グーテンベルクによる活版印刷発明後のルネサンス期、イタリック体を創出し、持ち運び可能な小型の書籍を開発し、初めて書籍にノンブルを付与した改革者。さらに自ら選定したギリシャ文学の古典を刊行して印刷文化を牽引した出版人、アルド・マヌツィオの生涯。


 アルド・マヌツィオをテーマにした長篇に着手し、文芸復興のルネサンス期に深く浸る中、印刷・出版を取り巻く当時の状況と今の状況に相似点が多いことに少なからず驚かされた。
 彼の偉大さは何よりも、本と出版のあり方を変えたところにある。技術と生産性を重視する職人と商人が印刷事業の実権を握り、菓子のごとく本を作っては売っていた時代に、アルドは絶えず文学的意義から良書を出版する方法を模索し、常軌を逸した試みをいくつも打ち出した。アリストテレスの全集をはじめとする、ギリシャ文学の原典にこだわったのもその一つだし、みずから出版物の選定をし、校正をしていたことも当時としては革新的だった。彼は本当の意味で最初の出版人だったと言っていい。
――ハビエル・アスペイティア


【著訳者略歴】
ハビエル・アスペイティア
1962年スペイン・マドリード生まれの作家・編集者。1989年『メッサリナ』で小説デビュー。3作目『イプノス(催眠)』で1997年ダシール・ハメット国際推理小説賞を受賞。現在までに小説6作を発表、うち数冊はギリシャ語・イタリア語・ロシア語に翻訳されている。1996年頃から文芸編集者として活動し、1998年から2004年までレングア・デ・トラポ社の副編集長、その後2010 年までエディトーレス451社の編集長を務める。

八重樫克彦・八重樫由貴子
翻訳家。訳書に、フェルナンド・イワサキ『悪しき愛の書』、カルロス・フエンテス『誕生日』、マリオ・バルガス=リョサ『悪い娘の悪戯』、『チボの狂宴』、マルコス・アギニス『逆さの十字架』、『天啓を受けた者ども』、『マラーノの武勲』、エベリオ・ロセーロ『無慈悲な昼食』、『顔のない軍隊』(以上作品社)、フェルナンド・イワサキ『ペルーの異端審問』、フアン・アリアス『パウロ・コエーリョ 巡礼者の告白』(以上新評論)、ハビエル・シエラ『失われた天使』、『プラド美術館の師』、『青い衣の女』(以上ナチュラルスピリット)ほか多数。

* _データ部分_:

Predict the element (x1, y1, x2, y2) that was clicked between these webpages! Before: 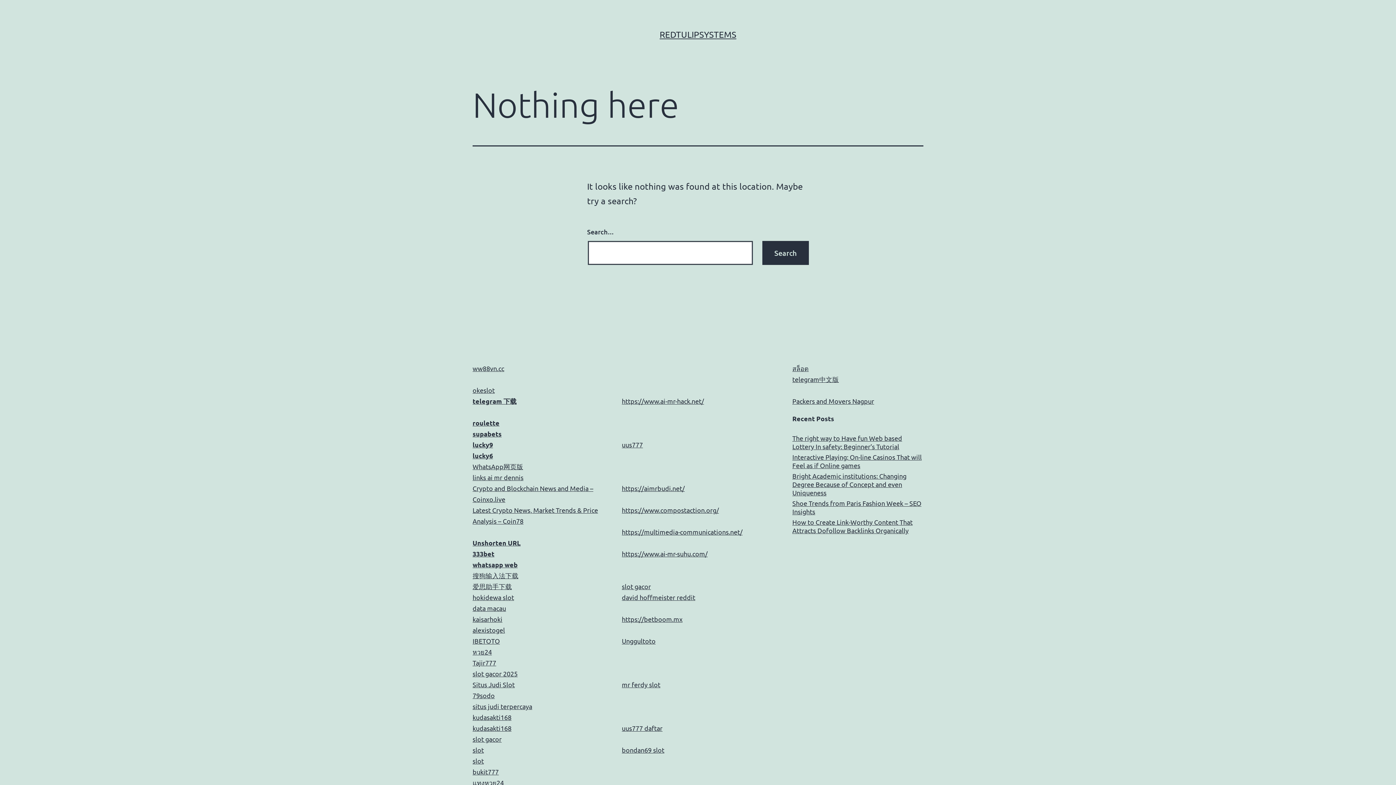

* _課題一覧_:
1: 抜粋テキストによると、ハビエル・アスペイティアが1997年にダシール・ハメット国際推理小説賞を受賞した作品は何ですか。
2: 抜粋テキストのうち、「グーテンベルクによる活版印刷」から始まり「の出版人だったと言っていい。」で終わる部分までをすべて、一字一句違えずに書き写してください。
データは別の出典から取られたものです。

* _演習の解答_:
1: 3作目の『イプノス(催眠)』です。

2:
グーテンベルクによる活版印刷発明後のルネサンス期、イタリック体を創出し、持ち運び可能な小型の書籍を開発し、初めて書籍にノンブルを付与した改革者。さらに自ら選定したギリシャ文学の古典を刊行して印刷文化を牽引した出版人、アルド・マヌツィオの生涯。


 アルド・マヌツィオをテーマにした長篇に着手し、文芸復興のルネサンス期に深く浸る中、印刷・出版を取り巻く当時の状況と今の状況に相似点が多いことに少なからず驚かされた。
 彼の偉大さは何よりも、本と出版のあり方を変えたところにある。技術と生産性を重視する職人と商人が印刷事業の実権を握り、菓子のごとく本を作っては売っていた時代に、アルドは絶えず文学的意義から良書を出版する方法を模索し、常軌を逸した試みをいくつも打ち出した。アリストテレスの全集をはじめとする、ギリシャ文学の原典にこだわったのもその一つだし、みずから出版物の選定をし、校正をしていたことも当時としては革新的だった。彼は本当の意味で最初の出版人だったと言っていい。